(Source data)

--*--

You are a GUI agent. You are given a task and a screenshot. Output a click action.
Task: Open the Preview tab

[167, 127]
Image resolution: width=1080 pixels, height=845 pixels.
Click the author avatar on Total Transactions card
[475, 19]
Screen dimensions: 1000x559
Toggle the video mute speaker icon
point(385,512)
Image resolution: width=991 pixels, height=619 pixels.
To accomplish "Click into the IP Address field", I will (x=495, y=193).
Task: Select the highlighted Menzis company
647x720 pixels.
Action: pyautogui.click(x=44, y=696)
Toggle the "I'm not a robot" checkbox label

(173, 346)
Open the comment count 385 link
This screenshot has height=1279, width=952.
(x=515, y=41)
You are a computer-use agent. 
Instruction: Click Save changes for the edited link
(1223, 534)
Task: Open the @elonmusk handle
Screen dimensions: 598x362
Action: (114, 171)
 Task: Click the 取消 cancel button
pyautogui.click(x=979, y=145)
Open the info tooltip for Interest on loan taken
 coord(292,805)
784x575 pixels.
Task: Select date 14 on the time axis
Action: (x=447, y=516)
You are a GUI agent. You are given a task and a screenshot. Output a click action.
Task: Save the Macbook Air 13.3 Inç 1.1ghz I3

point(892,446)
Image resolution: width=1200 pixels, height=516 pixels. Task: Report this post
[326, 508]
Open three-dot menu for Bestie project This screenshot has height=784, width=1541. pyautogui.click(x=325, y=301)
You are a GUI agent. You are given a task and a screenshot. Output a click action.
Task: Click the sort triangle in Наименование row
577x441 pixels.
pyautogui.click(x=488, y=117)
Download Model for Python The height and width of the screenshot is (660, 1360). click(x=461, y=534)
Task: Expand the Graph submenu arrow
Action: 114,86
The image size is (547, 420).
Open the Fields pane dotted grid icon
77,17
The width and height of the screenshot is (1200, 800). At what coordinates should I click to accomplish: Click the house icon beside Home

--*--

■ YOUR TASK
When you transcribe the records above, keep every line exactly the same.

■ TASK RESPONSE
You are a GUI agent. You are given a task and a screenshot. Output a click action.
Task: Open the Preview tab

[167, 127]
Image resolution: width=1080 pixels, height=845 pixels.
Click the author avatar on Total Transactions card
[475, 19]
Screen dimensions: 1000x559
Toggle the video mute speaker icon
point(385,512)
Image resolution: width=991 pixels, height=619 pixels.
To accomplish "Click into the IP Address field", I will (x=495, y=193).
Task: Select the highlighted Menzis company
647x720 pixels.
Action: pyautogui.click(x=44, y=696)
Toggle the "I'm not a robot" checkbox label

(173, 346)
Open the comment count 385 link
This screenshot has height=1279, width=952.
(x=515, y=41)
You are a computer-use agent. 
Instruction: Click Save changes for the edited link
(1223, 534)
Task: Open the @elonmusk handle
Screen dimensions: 598x362
Action: (114, 171)
 Task: Click the 取消 cancel button
pyautogui.click(x=979, y=145)
Open the info tooltip for Interest on loan taken
 coord(292,805)
784x575 pixels.
Task: Select date 14 on the time axis
Action: (x=447, y=516)
You are a GUI agent. You are given a task and a screenshot. Output a click action.
Task: Save the Macbook Air 13.3 Inç 1.1ghz I3

point(892,446)
Image resolution: width=1200 pixels, height=516 pixels. Task: Report this post
[326, 508]
Open three-dot menu for Bestie project This screenshot has height=784, width=1541. pyautogui.click(x=325, y=301)
You are a GUI agent. You are given a task and a screenshot. Output a click action.
Task: Click the sort triangle in Наименование row
577x441 pixels.
pyautogui.click(x=488, y=117)
Download Model for Python The height and width of the screenshot is (660, 1360). click(x=461, y=534)
Task: Expand the Graph submenu arrow
Action: 114,86
The image size is (547, 420).
Open the Fields pane dotted grid icon
77,17
The width and height of the screenshot is (1200, 800). At what coordinates should I click to accomplish: Click the house icon beside Home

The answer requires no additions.